Rethinking Cross-Modal Fine-Tuning: Optimizing the Interaction Between Feature Alignment and Target Fitting
Trong Khiem Tran, Manh Cuong Dao, Phi Le Nguyen, Thao Nguyen Truong, Trong Nghia Hoang

TL;DR
This paper introduces a theoretical framework for optimizing the interaction between feature alignment and target fine-tuning in cross-modal model adaptation, leading to improved generalization and performance.
Contribution
It provides the first provable generalization bound for the interaction between feature alignment and target fitting, guiding better algorithm design.
Findings
Achieves state-of-the-art performance on benchmark datasets.
Develops a novel concept of feature-label distortion.

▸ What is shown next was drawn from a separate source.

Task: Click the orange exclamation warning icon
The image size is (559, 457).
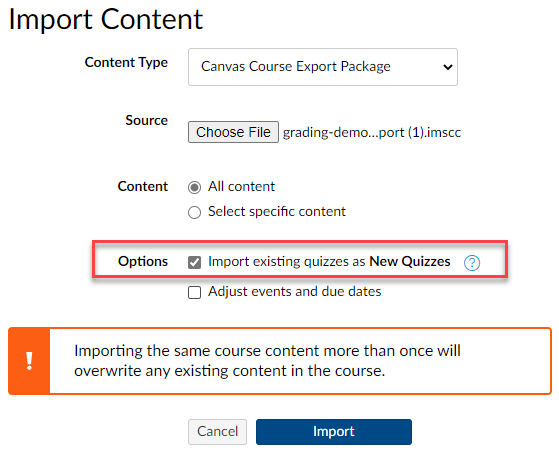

Provides theoretical insights into cross-modal adaptation.
Abstract
Adapting pre-trained models to unseen feature modalities has become increasingly important due to the growing need for cross-disciplinary knowledge integration. A key challenge here is how to align the representation of new modalities with the most relevant parts of the pre-trained model's representation space to enable accurate knowledge transfer. This requires combining feature alignment with target fine-tuning, but uncalibrated combinations can exacerbate misalignment between the source and target feature-label structures and reduce target generalization. Existing work, however, lacks a theoretical understanding of this critical interaction between feature alignment and target fitting. To bridge this gap, we develop a principled framework that establishes a provable generalization bound on the target error, which explains the interaction between feature alignment and target fitting…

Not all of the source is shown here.